Caminó kilómetros y kilómetros.
Kilometrelerce yürüdü.

bir şeyin en alt seviyesi/katı

(figurado) (mecazlı)

(isim: Canlı cansız bütün varlıkları ve kavramları ifade eder.)

(rolü) abartılı biçimde oynamak

(fiil: Varlıkların ve kavramların (isimlerin) yapmış oldukları hareketleri, içinde bulundukları durumları, etkilendikleri işleri ifade eder.)
Fred decidió exagerar su actuación un poco al ver que el público no reaccionaba.

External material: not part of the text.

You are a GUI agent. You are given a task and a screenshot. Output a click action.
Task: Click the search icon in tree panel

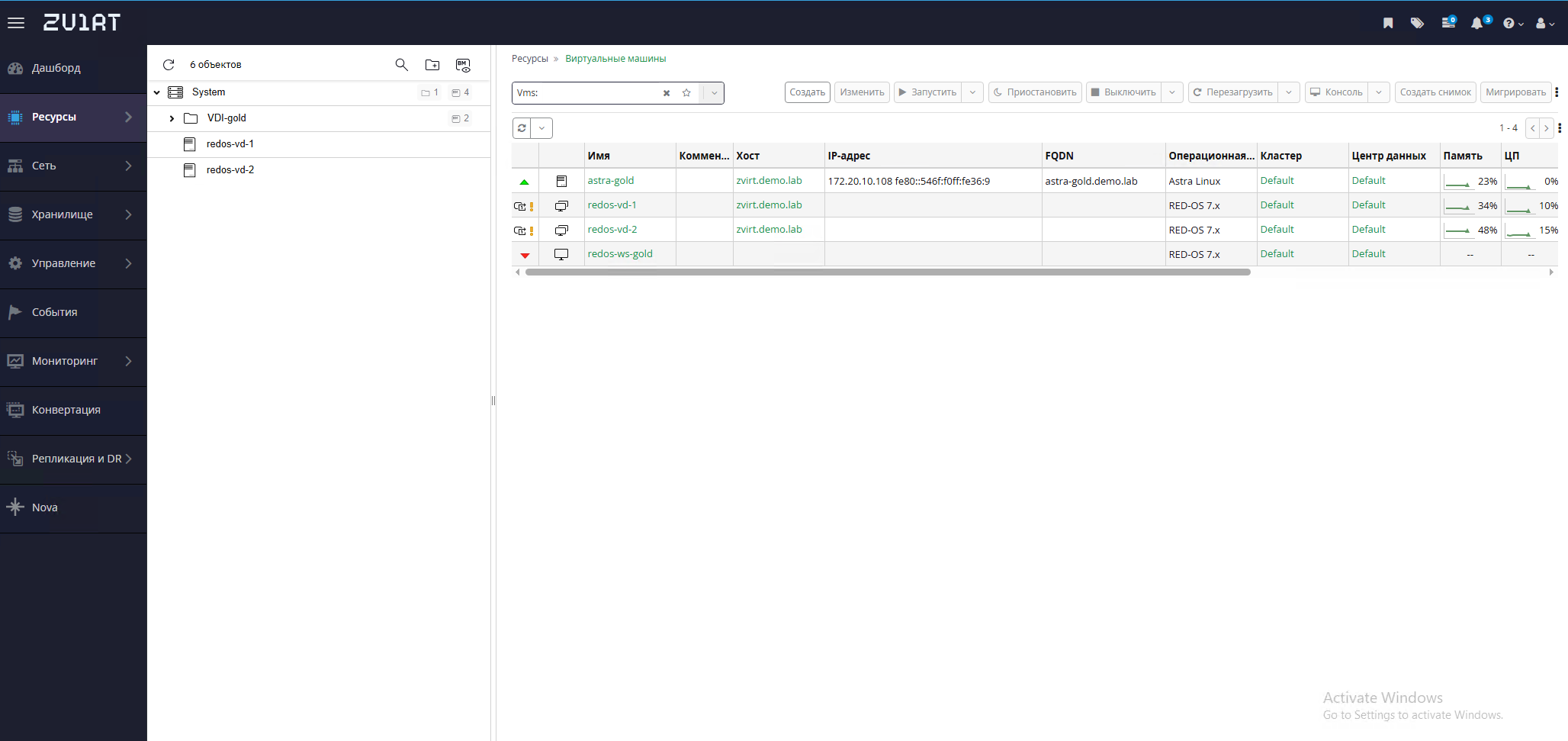[401, 65]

(işleri, vb.) sonraya bırakmak, ağırdan almak

(formal)

(fiil: Varlıkların ve kavramların (isimlerin) yapmış oldukları hareketleri, içinde bulundukları durumları, etkilendikleri işleri ifade eder.)
Muchos alumnos procrastinan las obligaciones y por eso obtienen malas notas.

düzene koymak

(fiil: Varlıkların ve kavramların (isimlerin) yapmış oldukları hareketleri, içinde bulundukları durumları, etkilendikleri işleri ifade eder.)

daha uzak, daha öte

locución adverbial

(sıfat: Varlıkların ve kavramların (isimlerin) niteliklerini, sayılarını, ölçülerini belirtir.)
¿Queda lejos de aquí? ¿Más lejos que esa casa que está por allá?

İspanyolca öğrenelim

Artık más'ün İspanyolca içindeki anlamı hakkında daha fazla bilgi sahibi olduğunuza göre, seçilen örnekler aracılığıyla bunların nasıl kullanılacağını ve nasıl yapılacağını öğrenebilirsiniz. onları okuyun. Ve önerdiğimiz ilgili kelimeleri öğrenmeyi unutmayın. Web sitemiz sürekli olarak yeni kelimeler ve yeni örneklerle güncellenmektedir, böylece bilmediğiniz diğer kelimelerin anlamlarını İspanyolca içinde arayabilirsiniz.

más ile ilgili kelimeler

İspanyolca hakkında bilginiz var mı

İspanyolca (español), Castilla olarak da bilinir, Roman dillerinin İber-Romantik grubunun bir dilidir ve bazı kaynaklara göre dünyanın en yaygın 4. dilidir, diğerleri ise onu listeler. en yaygın 2. veya 3. dil olarak. Yaklaşık 352 milyon kişinin ana dilidir ve konuşmacılarını dil olarak eklerken 417 milyon kişi tarafından konuşulmaktadır. alt (1999'da tahmin edilmektedir) İspanyolca ve Portekizce çok benzer gramer ve kelime hazinesi; bu iki dilin benzer kelime dağarcığının sayısı %89'a kadar çıkmaktadır.İspanyolca dünya çapında 20 ülkenin ana dilidir.İspanyolcayı konuşan toplam kişi sayısının 470 ile 500 milyon arasında olduğu tahmin edilmektedir. ana dili konuşanların sayısına göre dünyada en çok konuşulan ikinci dil.